═══ DATA SHOWN ═══
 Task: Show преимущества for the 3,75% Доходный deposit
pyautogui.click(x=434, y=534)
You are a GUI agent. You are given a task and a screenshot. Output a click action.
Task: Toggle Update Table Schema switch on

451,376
═══
═══ DATA SHOWN ═══
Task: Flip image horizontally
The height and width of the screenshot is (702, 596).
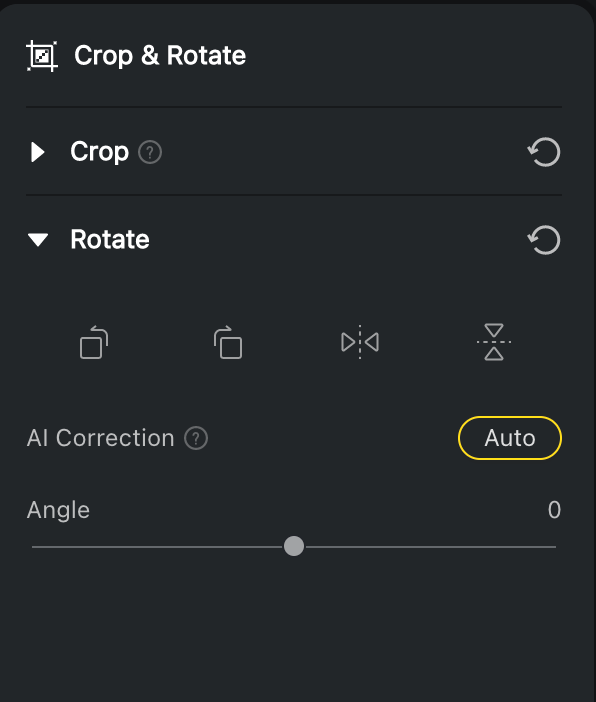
═══
- [TASK DESCRIPTION]
Copy out the lines starting at the one containing "Task: Flip image horizontally" and ending at the one containing "The height and", both included.

- [RESULT OF THIS EXERCISE]
Task: Flip image horizontally
The height and width of the screenshot is (702, 596).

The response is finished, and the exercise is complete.